-- SOURCE INFORMATION follows --

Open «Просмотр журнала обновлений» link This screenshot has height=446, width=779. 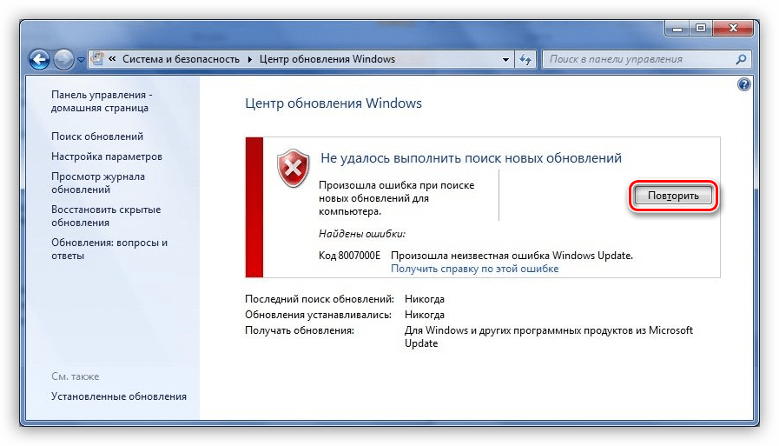tap(97, 183)
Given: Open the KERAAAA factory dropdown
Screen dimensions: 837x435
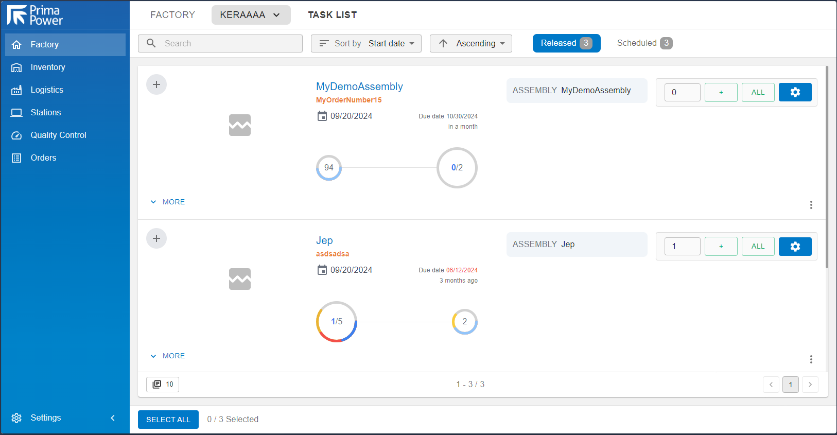Looking at the screenshot, I should click(x=251, y=15).
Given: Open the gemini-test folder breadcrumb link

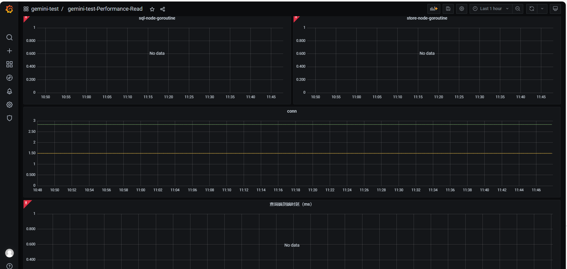Looking at the screenshot, I should (x=45, y=9).
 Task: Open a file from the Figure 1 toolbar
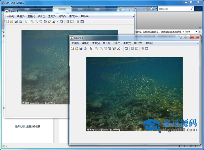pyautogui.click(x=12, y=22)
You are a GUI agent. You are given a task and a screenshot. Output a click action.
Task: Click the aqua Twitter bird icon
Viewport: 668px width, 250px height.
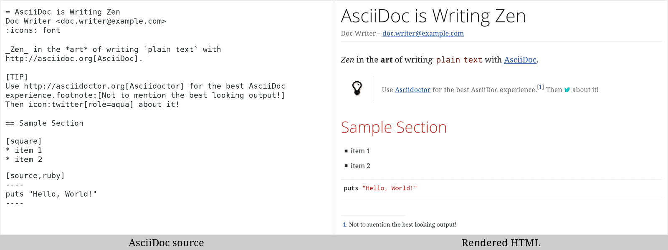click(x=567, y=90)
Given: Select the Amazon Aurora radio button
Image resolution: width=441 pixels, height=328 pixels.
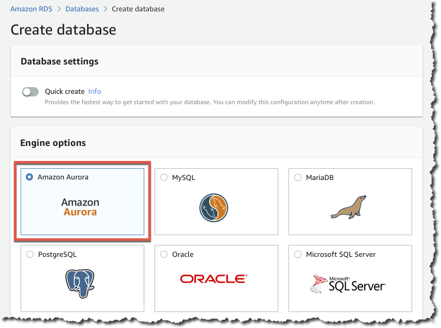Looking at the screenshot, I should (29, 177).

-- SOURCE INFORMATION concluded --

→ PROBLEM TO SOLVE:
Starting at the line with "Image resolution: width=441" and stopping at the final line of the material, reproduce each line exactly, both ends included. Leave the pictures out.

→ YOUR RESPONSE:
Image resolution: width=441 pixels, height=328 pixels.
Looking at the screenshot, I should (29, 177).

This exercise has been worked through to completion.